By CHARLES McGRATH
In 2004, when the Reverend Uwem Akpan applied to the graduate program in creative writing at the University of Michigan, his folder attracted a lot of attention. He was both a Nigerian and a Jesuit priest, and the program was unused to applicants from either category.
And though Father Akpan’s talent was abundantly evident, if a little raw, Eileen Pollack, the director of the program, recalled recently, there was some hesitation on the part of the admissions committee.
“There were discussions about having a priest be part of workshops where students would be writing about sex and drugs, Ms. Pollack said.
But in the end Father Akpan was admitted, and he endeared himself, Ms. Pollack recalled, by showing up on the first day of class wearing a University of Michigan sweatshirt. “Everyone loved him, she said. “It turned out he had had more experience of the dark side of the world than all the other students put together.
Much of that experience is on display in “Say You’re One of Them, Father Akpan’s debut collection of stories, just published by Little, Brown & Company and already attracting attention among critics and booksellers.
Each of the book’s five stories is set in a different African country, and each is told from the point of view of a child subjected to poverty, dislocation or worse. One story is about a Kenyan street family in which the breadwinner is a 12-year-old prostitute and the parents give their children glue to sniff because it’s cheaper than food and dulls their hunger.

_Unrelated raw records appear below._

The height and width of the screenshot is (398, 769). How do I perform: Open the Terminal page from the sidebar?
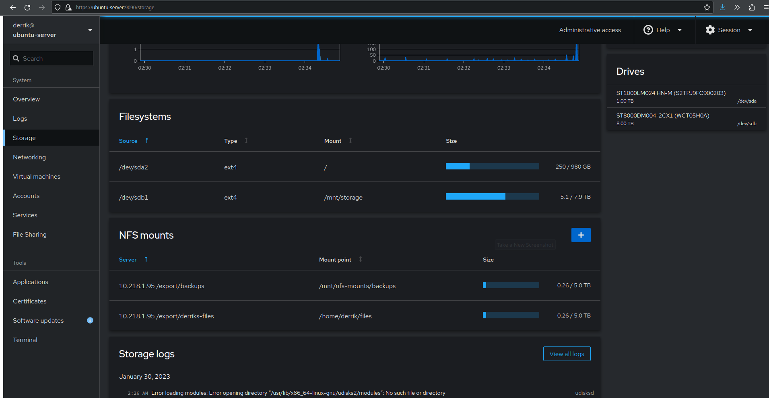[25, 340]
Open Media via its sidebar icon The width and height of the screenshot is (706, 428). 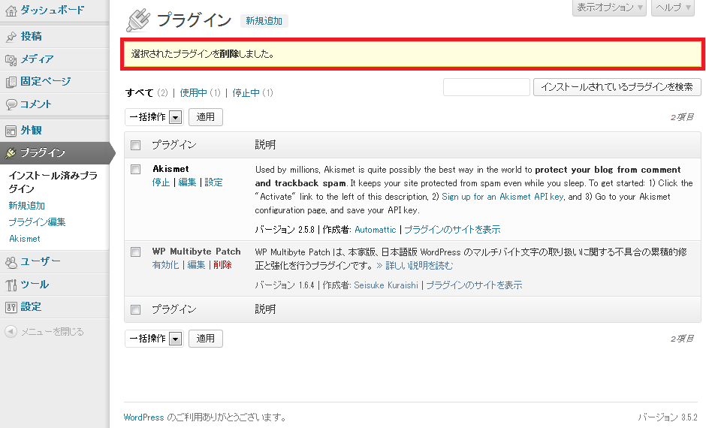[x=11, y=59]
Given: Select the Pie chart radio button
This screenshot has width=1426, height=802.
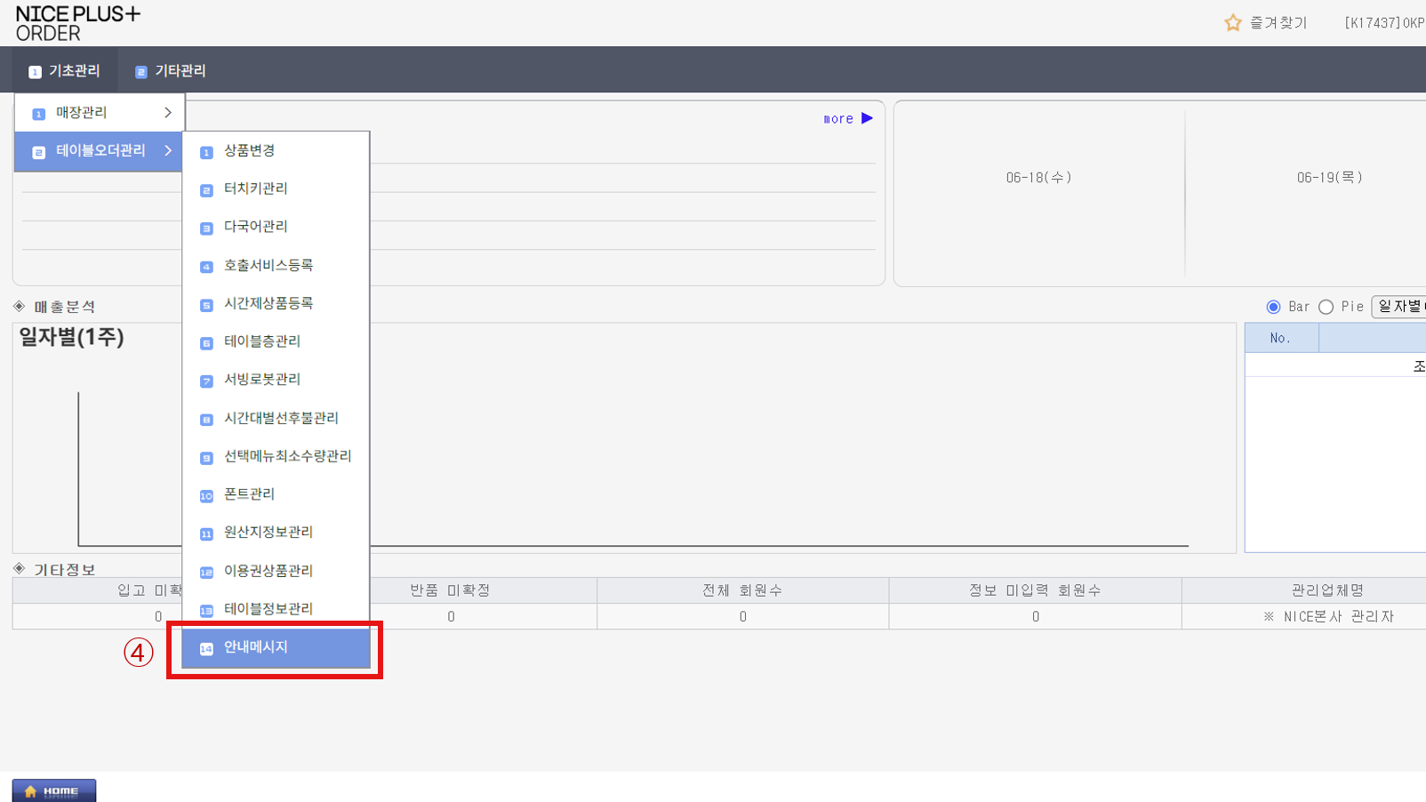Looking at the screenshot, I should pyautogui.click(x=1326, y=307).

In another story a young Rwandan girl watches her father, a Hutu, kill her mother because she’s a Tutsi. The collection’s title comes from this story. “Say you’re one of them” is the mother’s final advice to her daughter.

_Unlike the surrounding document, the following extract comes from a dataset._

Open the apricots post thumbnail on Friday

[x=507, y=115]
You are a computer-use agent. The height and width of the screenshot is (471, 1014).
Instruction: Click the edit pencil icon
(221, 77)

Over lunch recently at Merkato 55, an African restaurant in New York, Father Akpan, 37, was already thinking ahead to his imminent return to Africa and to his main job these days, teaching at a seminary in Zimbabwe.
Father Akpan is from the southern Nigerian village of Ikot Akpan Eda. His mother insisted that he and his three brothers speak English as well as their native language, Annang.
He entered the Jesuit order at 19, and began writing about 10 years later, while he was still a seminarian. His original goal was to publish nonfiction and possibly get a column in The Guardian, a Nigerian newspaper. When his submissions were turned down, he began writing for the paper’s Saturday fiction page .
By the time he arrived at Michigan, Father Akpan had several hundred pages’ worth of fiction stored in his laptop, thanks in part to his habit of working on several stories at once and revising them over and over. Even after this first book, he has hundreds more pages that he’s working on.
From the beginning Father Akpan had an ear for African speech in all its variety - pidgin and patois and local dialects. His story “Luxurious Hearses” has people from all over Nigeria debating on a bus, and the result is an immensely pleasing cacophony in which people are characterized not so much by what they say as how they say it.
“Listen, one character says, “dis foreign TV channels dey spoil de image of our country.... We no bad like dis. O.K., why dem no dey show corpses of deir people during crisis for TV? Abi, people no dey kill for America or Europe?” And another character shouts back, “You dey speak grammar!
“I try to listen, Father Akpan said, shrugging, “and I try to really get into my characters. But a big part of this is mysterious to me when I get into the writing process. There are people who know their culture through and through and still can’t write about it.